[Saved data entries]
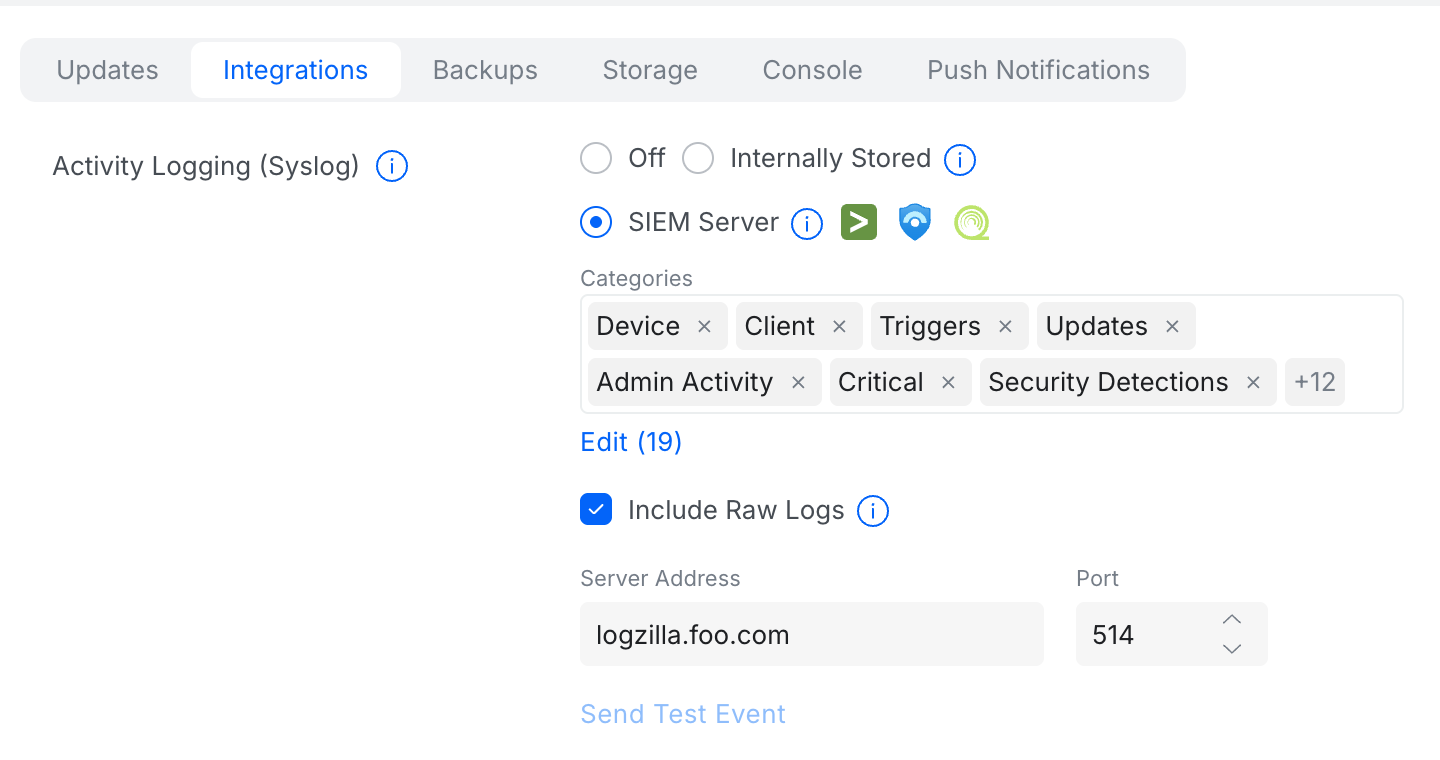Select the QRadar integration icon
Viewport: 1440px width, 760px height.
point(971,222)
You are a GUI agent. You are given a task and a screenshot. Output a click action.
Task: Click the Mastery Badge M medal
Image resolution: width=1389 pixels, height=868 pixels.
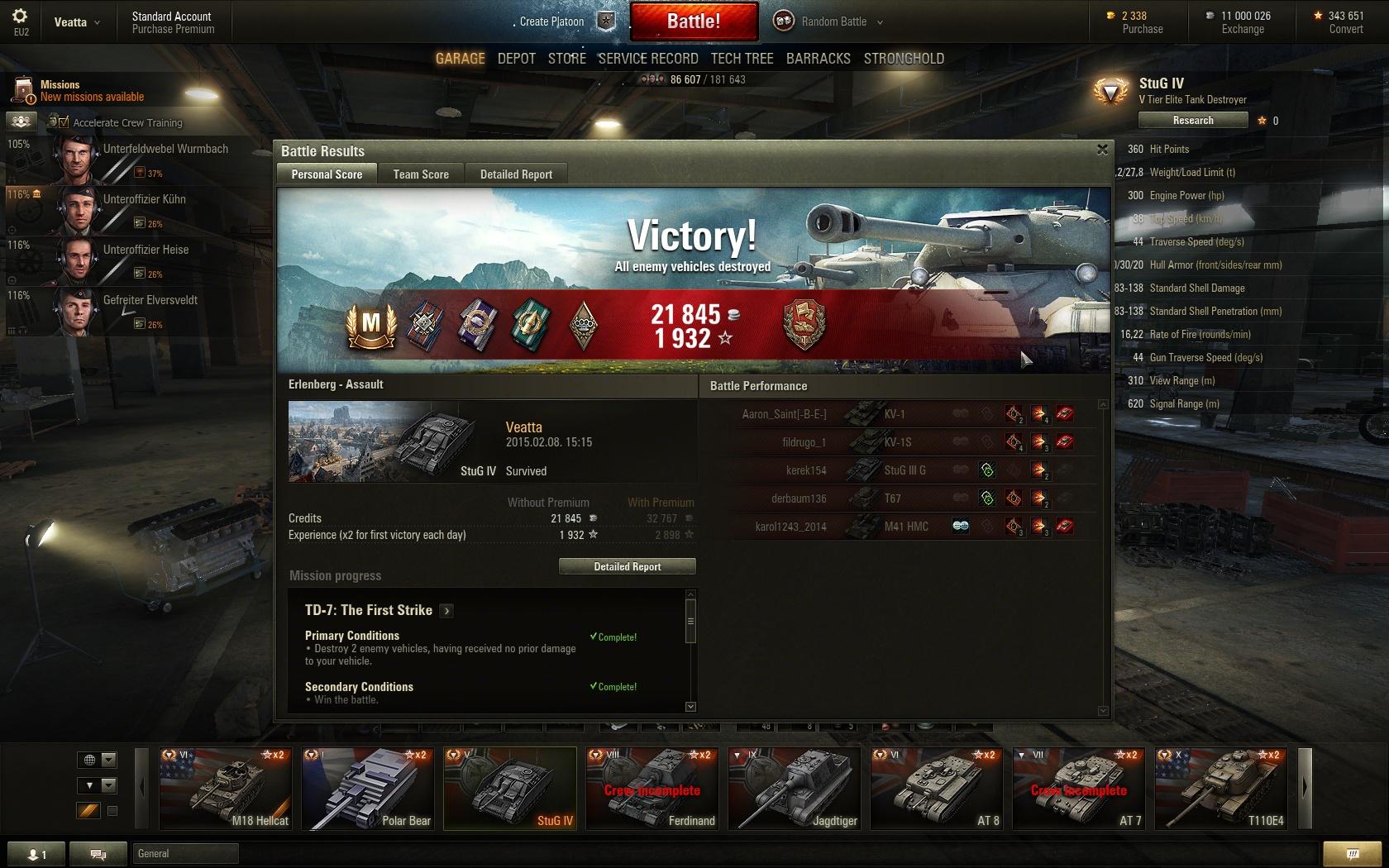pyautogui.click(x=371, y=325)
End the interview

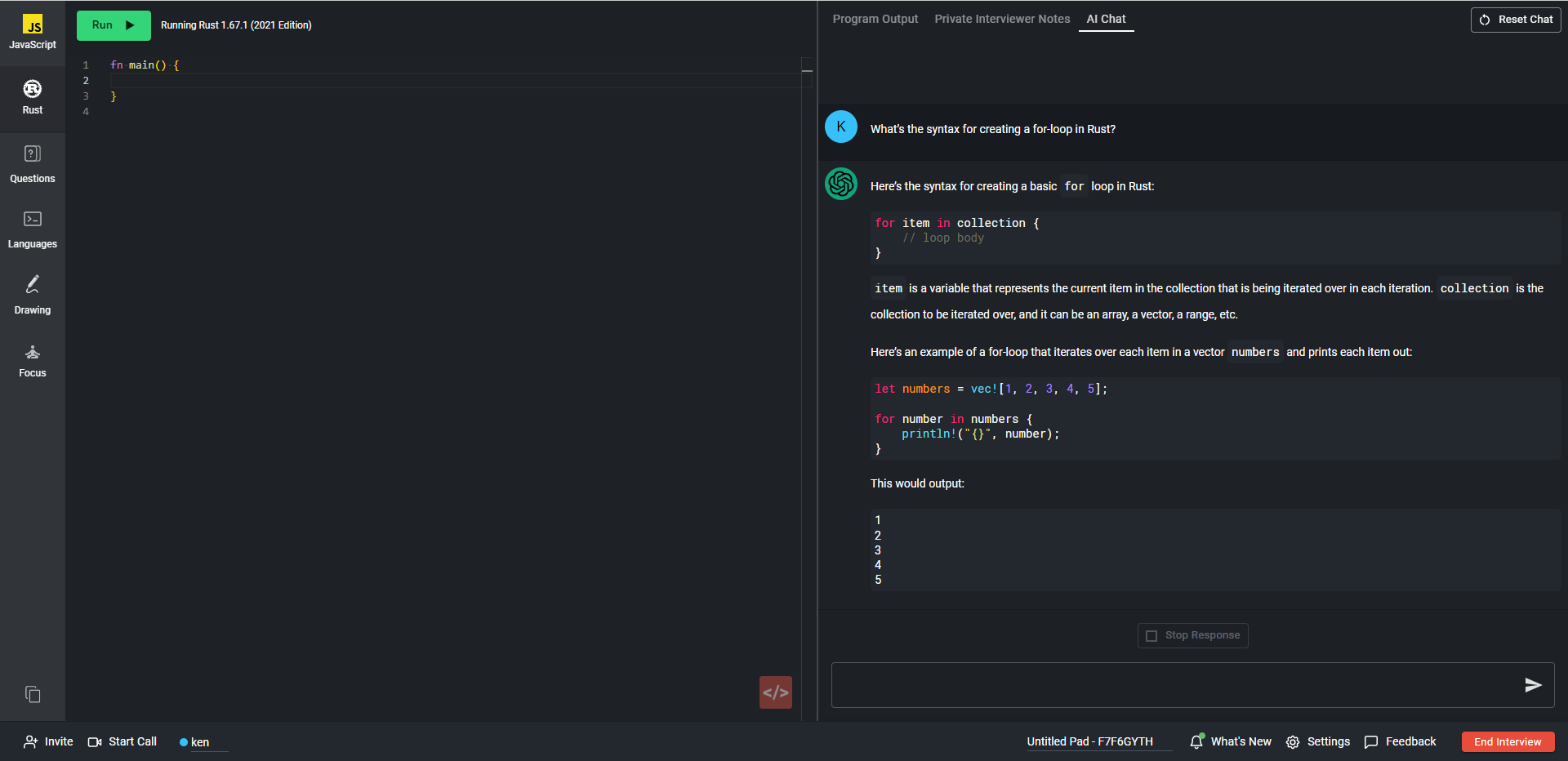tap(1508, 741)
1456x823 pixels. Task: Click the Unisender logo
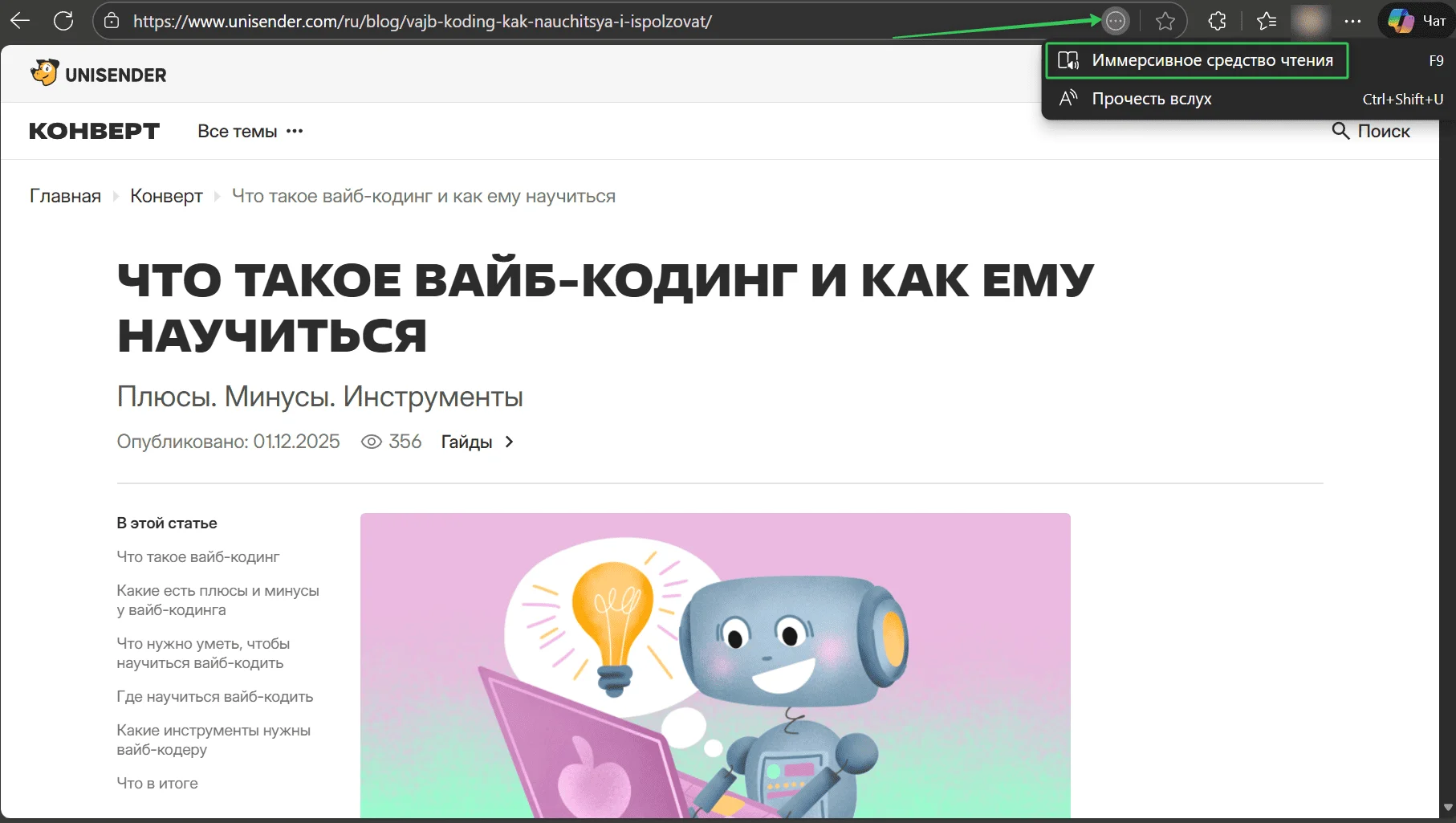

[Requirement] From the line with "End the interview" down to the last line of the records above, restate each line verbatim, passing over any picture.

[Output]
End the interview

tap(1508, 741)
1456x823 pixels. Task: Click the Unisender logo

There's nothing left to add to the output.